Out of ammo: “Strike Back” rides off into the sunset

For my thoughts on Strike Back‘s five-season run, check out this post.


Strike Back went out in a hail of gunfire this week, and was it an adventure.

Coming off a fourth season that I would describe as ultimately pointless, the fifth season instantly become promising with the fact that it would be the final season. After all, the show’s biggest non-source of tension – if anything bad would happen to Michael and Damien – would become instead its strength.

This fifth season, Legacy, started off in Bangkok, before moving to other parts of Thailand, and into North Korea, then into Austria, then to Geneva. The plot? North Korean terrorists, led by Li-Na (Michelle Yeoh) who wanted to detonate a nuclear bomb somewhere.

Legacy was pretty much Strike Back as usual, which means intense gunfighting, easy chemistry between Michael and Damien, explosions galore, and a frantic pace. From the first scene, the Section 20 soldiers are running, shooting, jumping, or plotting their next move.

Through it all, we saw the noose tighten around Section 20. Sergeant Richmond was killed mid-season, leaving only Michael, Damien and Colonel Locke to ward off Li-Na’s plan heading into the two-episode finale.

The ninth episode, where Section 20 foils the North Korean bomb plot, had perhaps one of the most exciting action scenarios in the series. The entire episode takes place in the United Nations headquarters where Li-Na has barricaded the international delegates inside the council room with her nuclear bomb and where Michael and Damien are trapped inside. Throughout this episode, Michael and Damien are on the run from Li-Na’s henchmen, and it’s thrilling stuff – the sequence in the lift shaft where they gently step on the ascending lift without the henchmen inside noticing was especially tense.

Of course, Michael and Damien manage to storm the occupied room and disarm the nuclear bomb, not without a bit of levity from Damien as he called a former colleague, with the countdown timer ticking, to help disarm the bomb. Li-Na was captured, and Colonel Locke stormed the headquarters in a jeep to rescue the two men and their captive. The usual insanity; business as usual.

The usual Strike Back season would end here, with the bad guy caught and Section 20 living to fight another day. But this being the final season, things went a little differently…

At the end of the ninth episode, Colonel Locke was killed too, along with Li-Na, leaving only the show’s biggest non-source of tension – would anything bad happen to Michael and Damien? – as its primary question into the last episode.

The last episode is grim – it starts with Michael opening his eyes, beside a smouldering helicopter wreckage with Damien and a dead Colonel Locke beside. Mercenaries are coming for them, and the only way to survive is to run.
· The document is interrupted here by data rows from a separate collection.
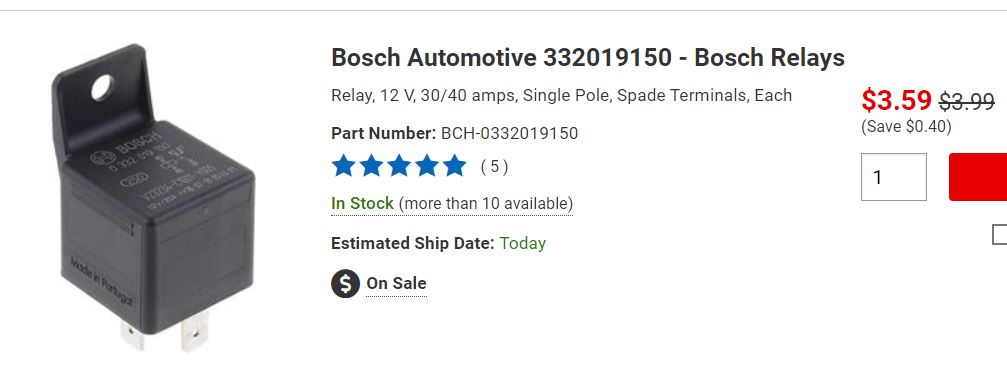Click the quantity input field showing 1
The height and width of the screenshot is (370, 1007).
pos(894,177)
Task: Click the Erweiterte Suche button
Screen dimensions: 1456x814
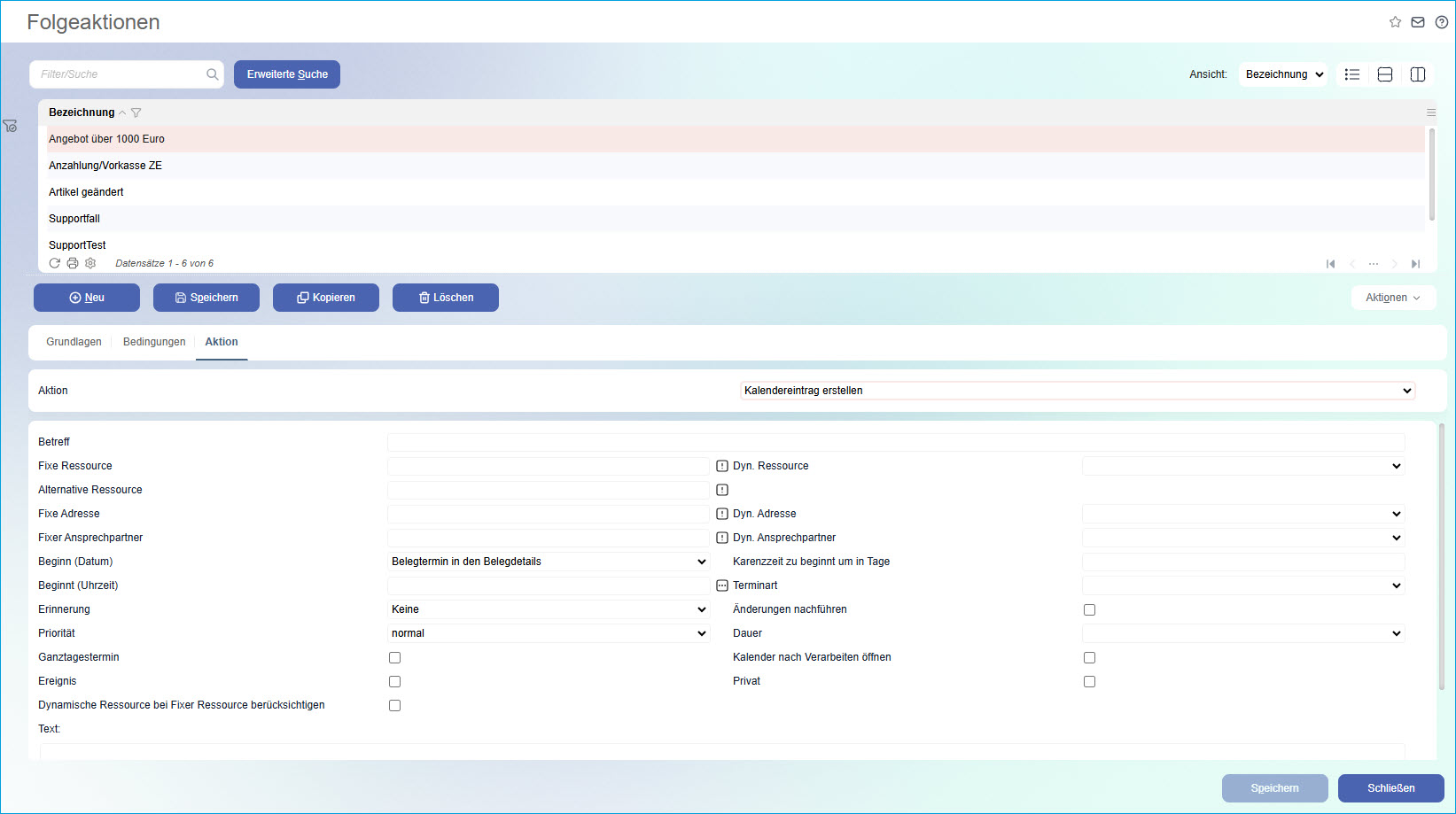Action: [x=287, y=74]
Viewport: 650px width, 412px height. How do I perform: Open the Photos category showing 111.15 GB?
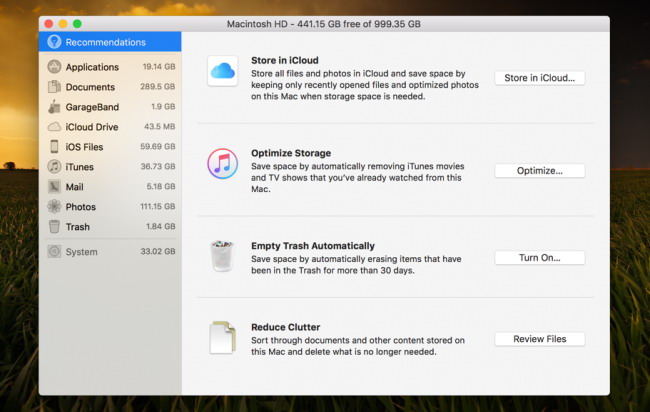[110, 207]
It is also meditative. Michael and Damien stop at a farmer’s home in the vicinity to rest, and in the process digest their fate and give a now-customary posthumous toast to Colonel Locke. Michael, in particular, channeled Jack Bauer when he admitted he no longer had nothing to care for and was grateful for it. Damien, who had a son to live for still, looked on in silence.

Lastly, it is almost tongue-in-cheek – one scene where Damien asks Michael if he has a plan to overcome the incoming assailants segues into a fantasy where the two of them charge out guns blazing and are promptly killed. And the series’ stretching of realistic aids continues when the farmer who puts Michael and Damien up gives them his father’s WWII-era motorcycle and army gear to wear.

But it all comes down to one last shootout in a barn, with Michael and Damien bleeding and low on ammo. It’s beautifully shot and choreographed – slowly but surely, their gun clips empty and so do their hopes for survival. Would they die? Fade to black on an empty pistol…

No, they didn’t die. The series ends with Michael, Damien and his son Finn riding on the open road, just like the start of the fourth season. Only this time, they won’t ever have a mission to go back to. They’re going to Las Vegas, and they’re looking happier than ever.